Although the original 1990 provision was mandatory for states, a 1997 amendment made the program voluntary. This change may have been a response to the failure of many states to implement the HIPP program. According to a 1994 report by the Office of the Inspector General, at least 30 states had not implemented the provision. Likewise, those states with active HIPP programs have struggled, experiencing very low enrollment, and achieving modest, if any, savings.

In 1997, the U.S. General Accounting Office (GAO) disseminated a report on the barriers states had experienced in enrolling beneficiaries to their HIPP plans. The major obstacles cited by the GAO included: difficulty in identifying eligibles, poor cooperation by employers to provide information regarding health insurance coverage offered, and difficulty enrolling HIPP eligibles within private health plans’ narrow open-enrollment periods.

Additional Resources

State Coverage Initiatives newsletter. “Pennsylvanania’s Buy-In: A Model of Efficiency and Savings,” October 2001, No. 6, pp. 10-11.

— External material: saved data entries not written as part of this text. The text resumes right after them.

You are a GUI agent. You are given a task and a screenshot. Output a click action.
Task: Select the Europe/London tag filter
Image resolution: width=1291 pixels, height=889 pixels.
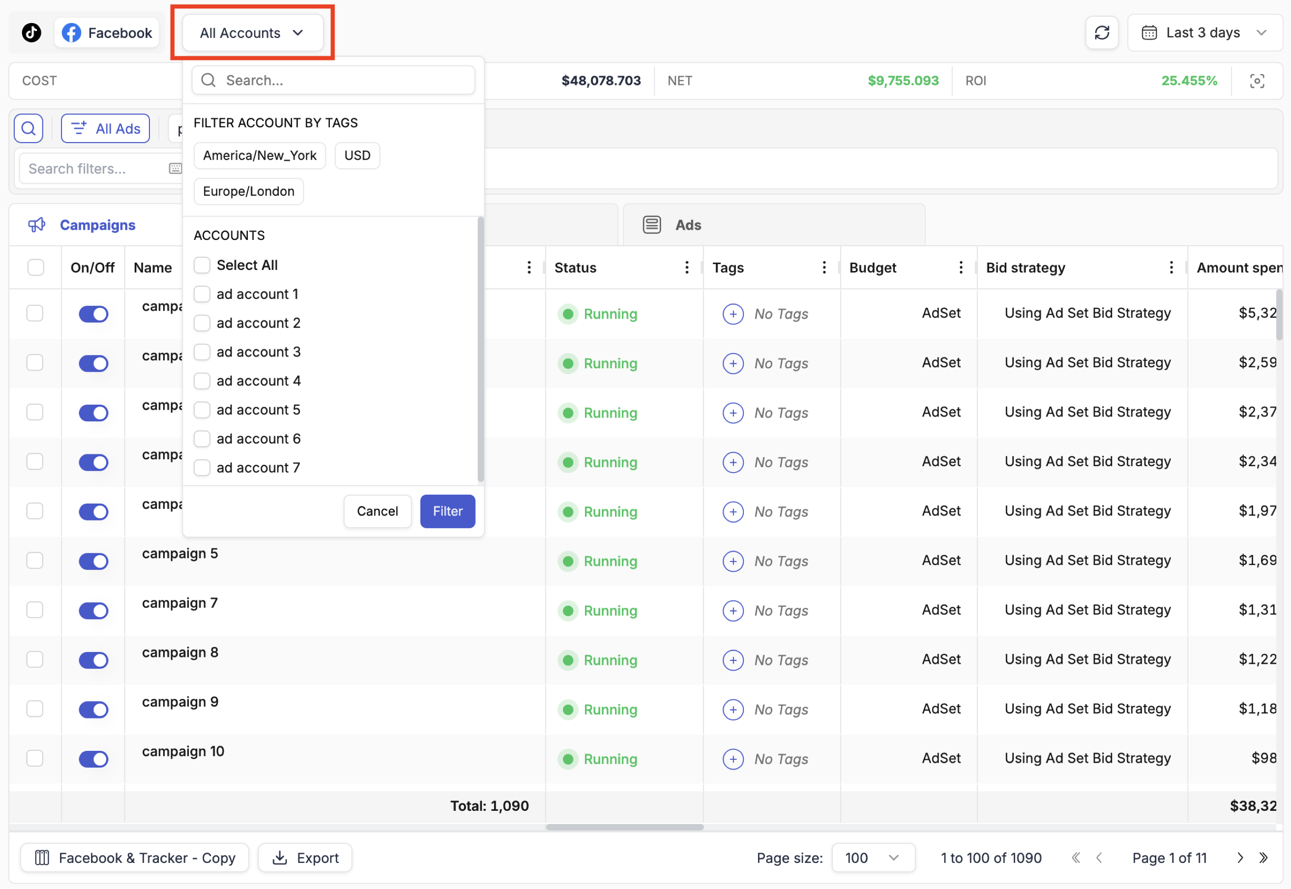tap(248, 192)
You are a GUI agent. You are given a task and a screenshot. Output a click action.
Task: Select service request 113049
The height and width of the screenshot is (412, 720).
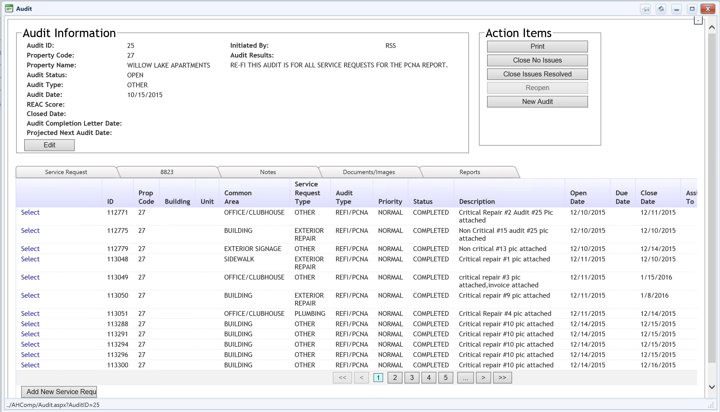coord(30,277)
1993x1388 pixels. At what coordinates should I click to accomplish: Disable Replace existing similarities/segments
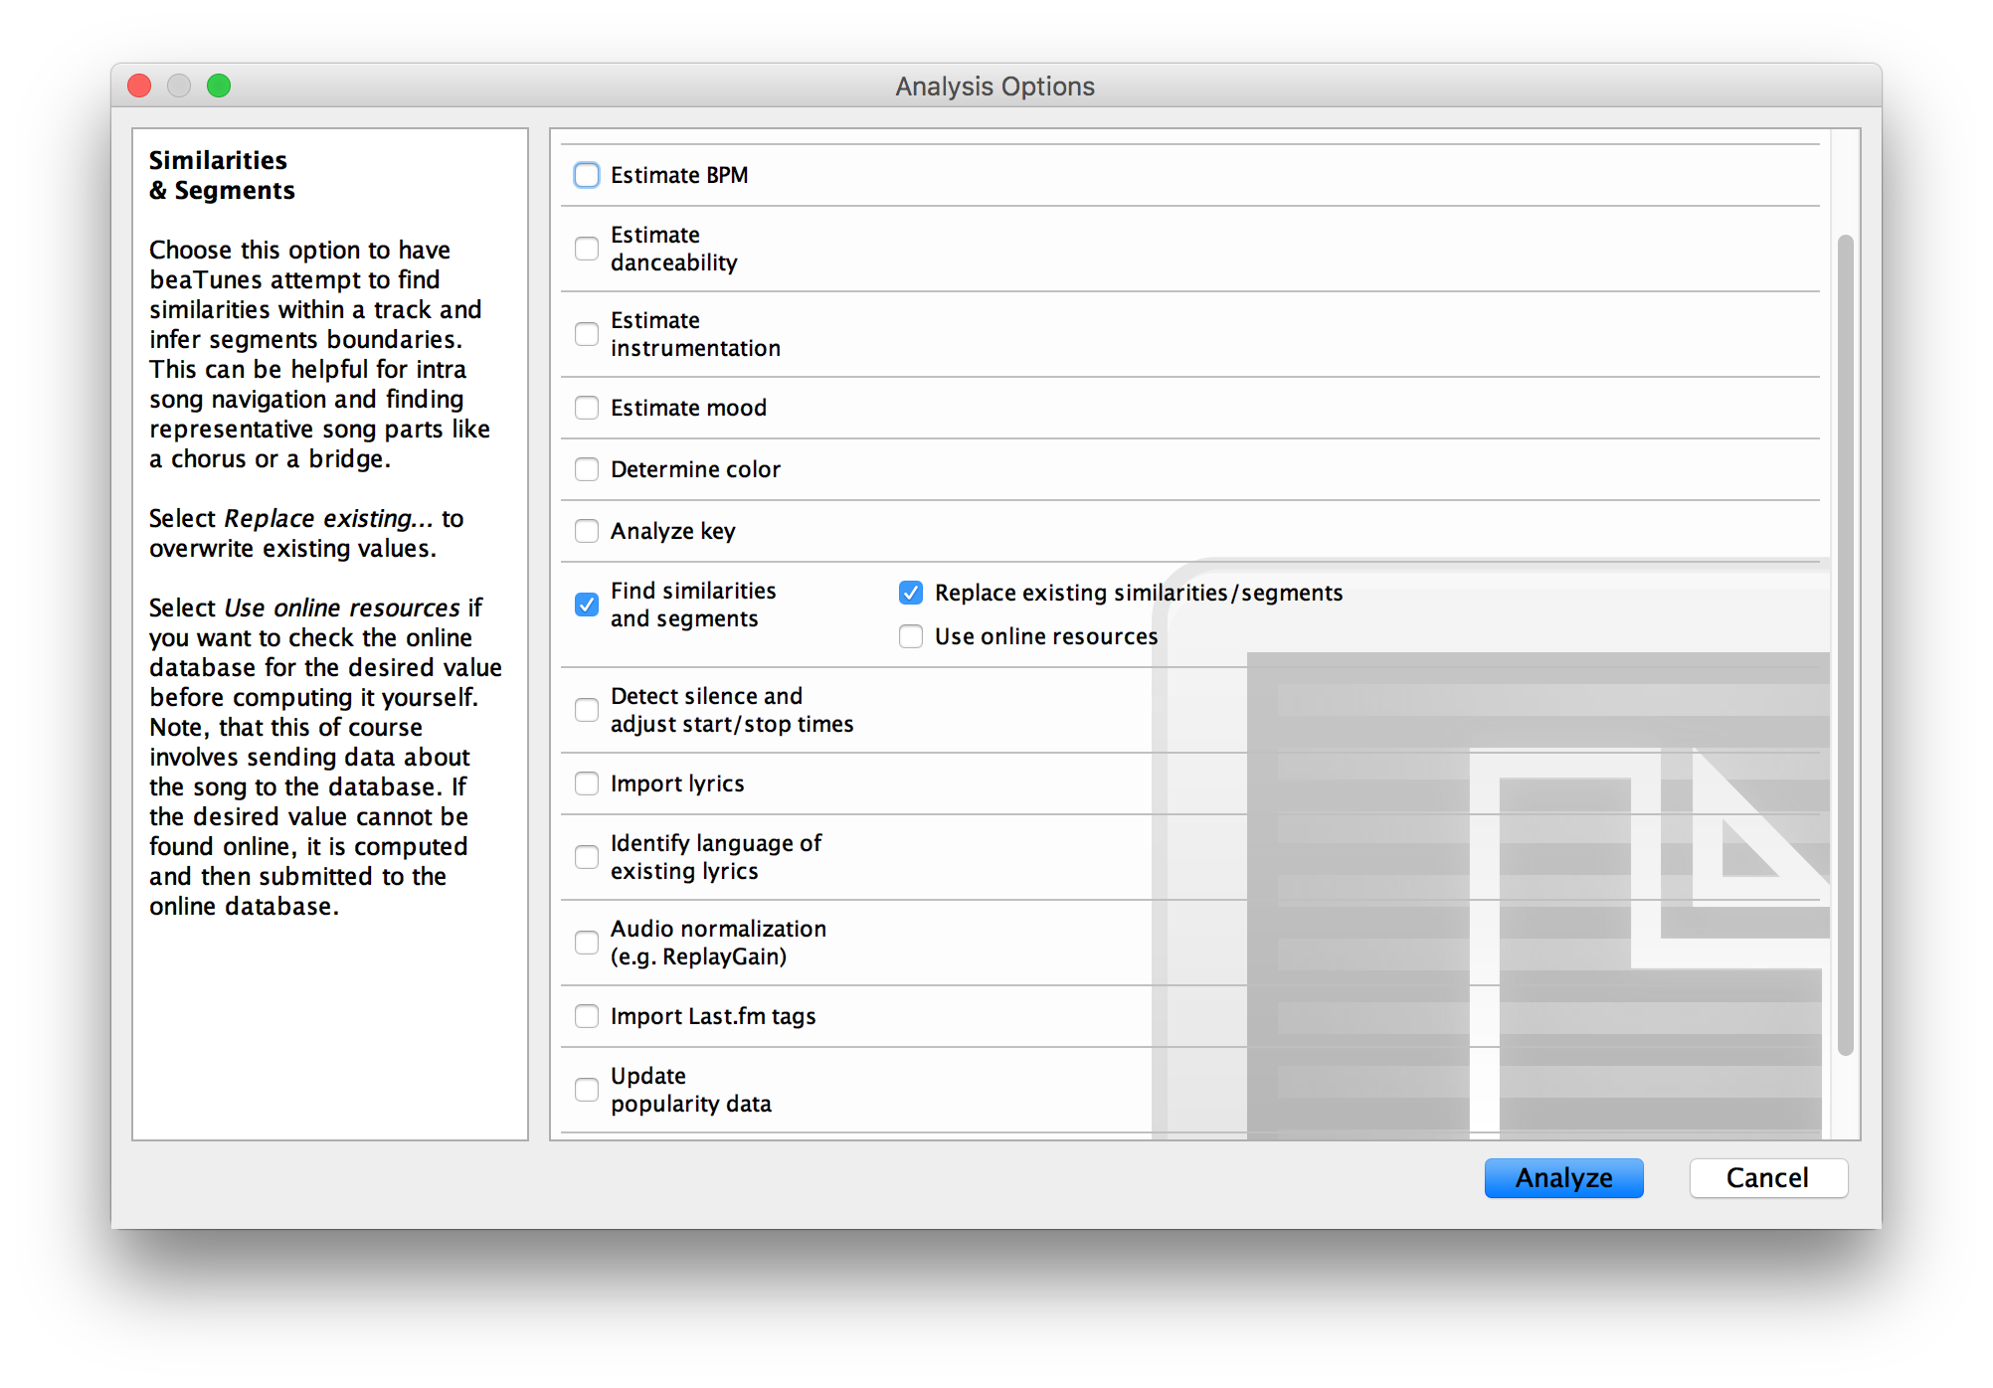[911, 592]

State Coverage Initiatives Stateside newsletter. “SCI Helps States Fine-Tune their Premium-Assistance Programs,” October 2003, pp. 4-5.

The State Coverage Initiatives team, in collaboration with the National Association of State Health Policy and the Centers for Medicare and Medicaid Services, is preparing a “toolbox” to guide state policymakers who are considering implementing premium-assistance programs. Watch www.statecoverage.net for the release of the four-part project. 

Subrogation Clause

I hereby authorize and request the disclosure to the Pennsylvania Dept. of Public Welfare any information that would be needed to determine eligibility for the Health Insurance Premium Payment (HIPP) Program, and appoint the Department my limited attorney –in-fact with the power to elect group health benefit coverage on my behalf, to enroll me in such coverage and to pay premiums or contributions on my behalf. This power of attorney shall remain in effect until revoked, in writing by me. I understand this information will be kept confidential and will be used only for the purpose of determining eligibility for the HIPP program. In compliance with Federal HIPAA privacy regulations I understand and agree that the HIPP Program may use and disclose protected health information (including but not limited to name, address, diagnosis and treatment) for treatment, payment or health care operations. I understand that I must consent to this use and disclosure in order to enroll in or receive services through the HIPP Program.